Emerging categories often begin with fragmentation. Small, founder-led brands test different formats, price points, and narratives. Then capital flows to underwrite experimentation. Over time, as funding tightens and operational realities surface, consolidation becomes attractive. The alcohol alternatives category now appears to be approaching that inflection point.
Several conditions are in place
Venture capital is more selective and valuations have reset. Hiyo’s $19 million Series A and Recess’ $30 million Series B in 2025 are exceptions, not the rule. Food and beverage venture funding peaked in Q4 2021 at $2.3 billion across 2,316 deals; by Q4 2022 that had collapsed to $800 million across 785 deals. Q3 2025 food and beverage CPG private equity deal counts fell another 20% quarter-over-quarter, with capital concentrating on category-leading assets rather than volume. The brands raising today are facing much more scrutiny.
Margin pressure is persistent, particularly in technologically complex formats like dealcoholized wine. Tariffs and inflation are landing at the same time consumer spending softens, with 85% of consumers reporting concern about rising prices. For small brands without pricing power or hedging infrastructure, each of these pressures compounds.
The aggregator thesis
In this environment, the idea of a multi-brand aggregator becomes rational.
The thesis is straightforward: combine complementary brands across segments, centralize back-office operations, negotiate with distributors and retailers from a position of greater scale, and present a diversified portfolio to buyers and investors.

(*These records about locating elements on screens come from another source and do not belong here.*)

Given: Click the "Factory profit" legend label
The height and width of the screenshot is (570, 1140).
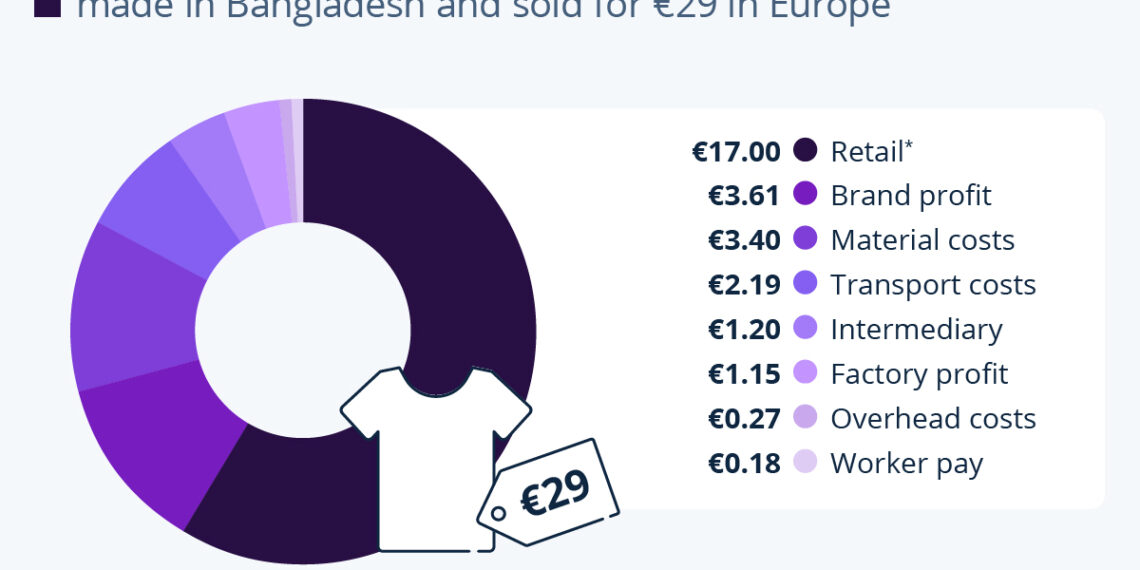Looking at the screenshot, I should 918,374.
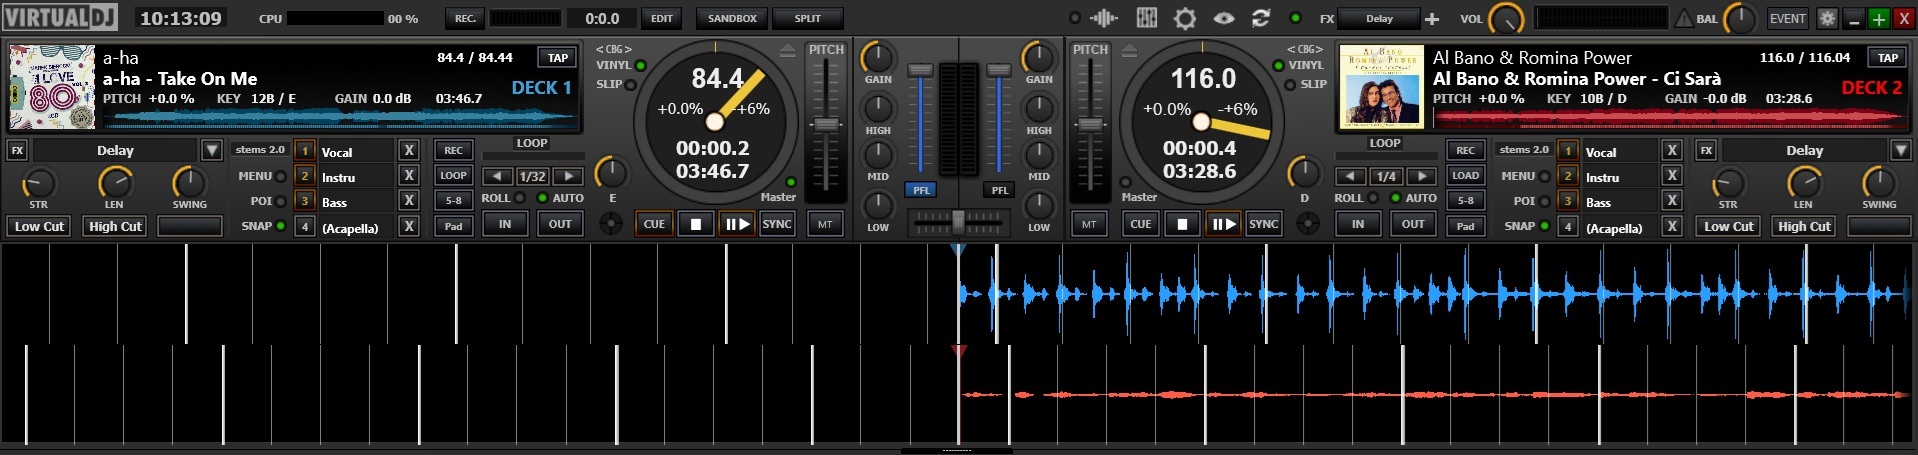Image resolution: width=1918 pixels, height=455 pixels.
Task: Select the SPLIT option in top bar
Action: (807, 19)
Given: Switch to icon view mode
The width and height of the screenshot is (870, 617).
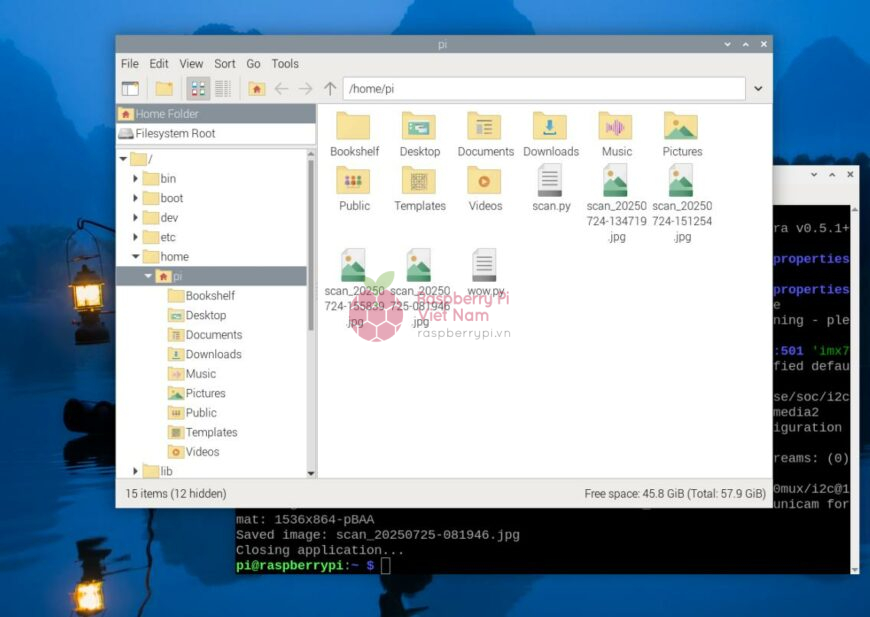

Shared infrastructure reduces overhead per SKU, and consolidated negotiations improve terms. Overall, cross-brand leverage creates optionality that standalone brands lack.
Early signs of this logic are already visible in lighter-touch forms. All The Bitter, Jøyus, Monday, and Blind Tiger—four founder-led brands spanning non-alc bitters, wine, spirits, and RTDs—formed a shared national sales team last year. The structure let them walk into buyer meetings with a unified portfolio rather than four separate pitches, and spread the cost of a senior sales hire that would have been more challenging to support individually. While it’s not aggregation in the full sense, it demonstrates that operators are willing to combine resources when the math works. The question is whether that willingness extends to ownership.
The aggregation caveat
The viability of a true roll-up depends on the quality of the underlying assets. Aggregation does not create demand where none exists, and pooling weak brands merely centralizes weakness. For a roll-up to succeed, each constituent brand must demonstrate defensible velocity and a clear consumer job to be done. Otherwise, shared operations become shared burden.

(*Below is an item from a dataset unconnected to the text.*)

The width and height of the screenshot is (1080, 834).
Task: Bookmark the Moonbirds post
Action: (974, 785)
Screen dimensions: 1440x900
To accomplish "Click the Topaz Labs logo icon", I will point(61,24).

The inverse is also true: brands with real traction can compound each other’s growth inside a shared structure. A portfolio that combines proven non-alc spirits, wines, and beers can unlock placements they wouldn’t have secured on their own, because buyers can solve for a broader non-alc menu or shelf set in a single conversation. When the underlying demand is real, aggregation accelerates it.

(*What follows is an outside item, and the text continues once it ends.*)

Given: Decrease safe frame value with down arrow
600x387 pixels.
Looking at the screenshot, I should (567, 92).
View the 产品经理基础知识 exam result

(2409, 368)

Paths and the question of timing
There are several potential paths for consolidation. Founder-led collaborations could emerge first, particularly among operators who recognize that independence may limit leverage. Private equity could pursue distressed acquisitions at lower valuations, building a portfolio with disciplined cost control. Strategic alcohol incumbents, which possess distribution strength but have historically struggled with internal brand incubation, could selectively acquire assets once pricing reflects reset expectations rather than 2021 exuberance.
When will this happen? Aggregation tends to accelerate once the cost of remaining independent exceeds the perceived loss of autonomy. As fundraising becomes more difficult and a challenging economic landscape persists, that threshold approaches. The alcohol alternatives category has proven it can generate consumer curiosity and retailer interest. It hasn’t yet proven that a fragmented field of small operators can translate that interest into stable, long-term profitability. If consolidation does occur, it will signal that the category has entered a more disciplined, mature phase.